Ghana Code Club
- The logo of Ghana Code Club
- Founder: Ernestina Edem Appiah
- Type: Nonprofit organisation
- Location: Ghana;
- Services: Education in computer programming
- Methods: Classroom teaching
- Website: Official website

= Ghana Code Club =

Computer programming club in Ghana

The Ghana Code Club is an after-school programme in Ghana that teaches children computer programming skills. The programme was founded by Ernestina Edem Appiah, and the programme is organized in various schools by Healthy Career Initiative, a nonprofit organisation in Ghana. Healthy Career Initiative was also founded by Appiah, in 2007. Ghana Code Club is a digital fun club that is being organized in schools in Ghana for children between the ages of 8–17. It is an after-school extracurricular programme.

As of January 2016 in Ghana, the present information communications technology curriculum in Ghana does not include learning activities for technology. The club encourages children to attain modern skills in computer technology to help them with future careers. Some of the activities include learning how to create websites, animations and video games.
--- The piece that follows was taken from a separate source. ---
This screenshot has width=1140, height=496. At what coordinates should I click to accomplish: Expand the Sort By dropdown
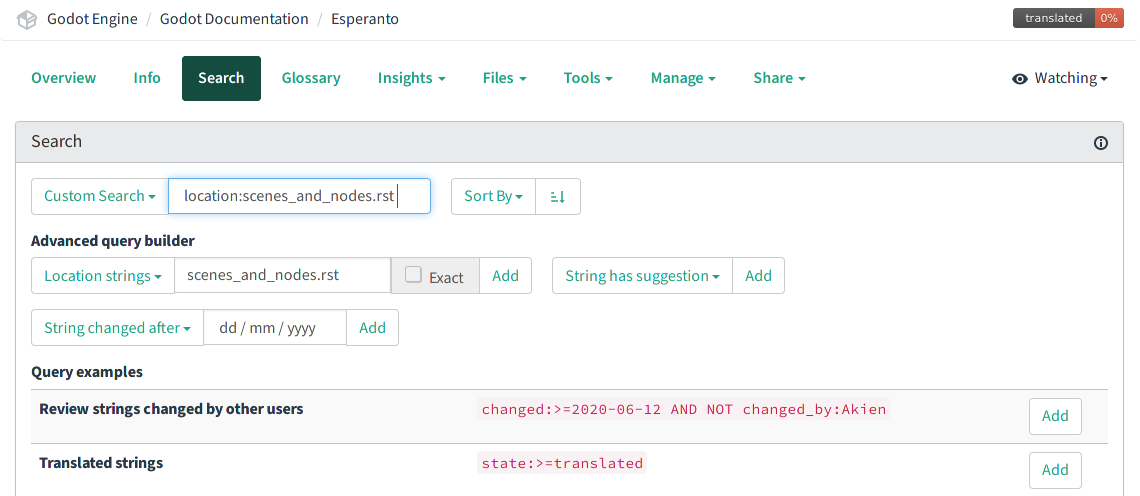pyautogui.click(x=493, y=196)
In January 2016, the programme began operations in five schools, and the organisation is prepared to expand into most schools in Ghana in 2016, with a goal of educating at least 20,000 children.
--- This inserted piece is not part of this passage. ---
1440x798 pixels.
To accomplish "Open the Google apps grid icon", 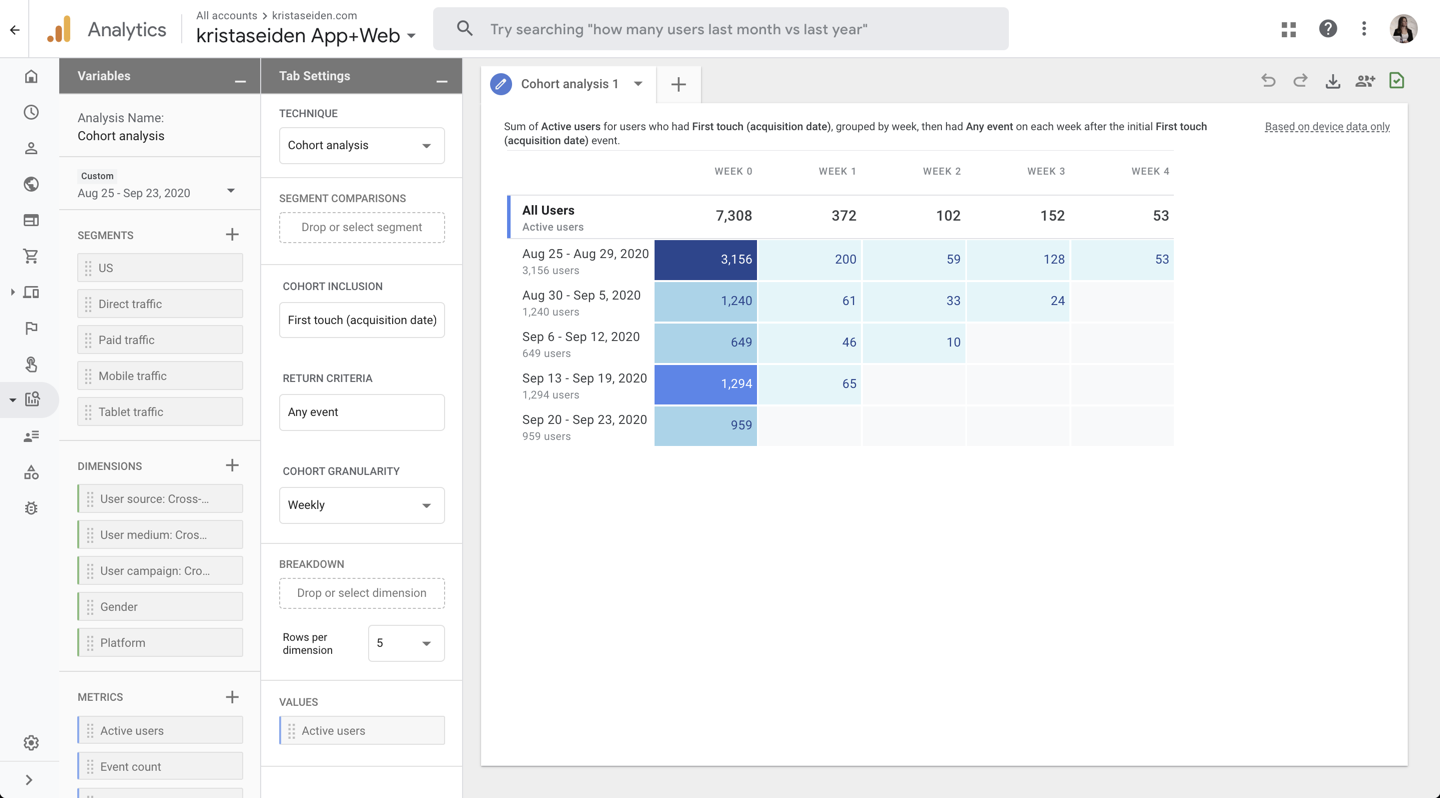I will click(x=1288, y=29).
Challenges faced by the Ghana Code Club includes problems with internet connectivity in Ghana, and access to capital and computer equipment. As a result, a significant portion of the classes are presently taught on paper with printouts.

==History==
The founder and CEO of Ghana Code Club is Ernestina Edem Appiah, her interest was initiated by an article she read about children in the United Kingdom learning coding (computer programming). Appiah was one of the BBC's 100 Women.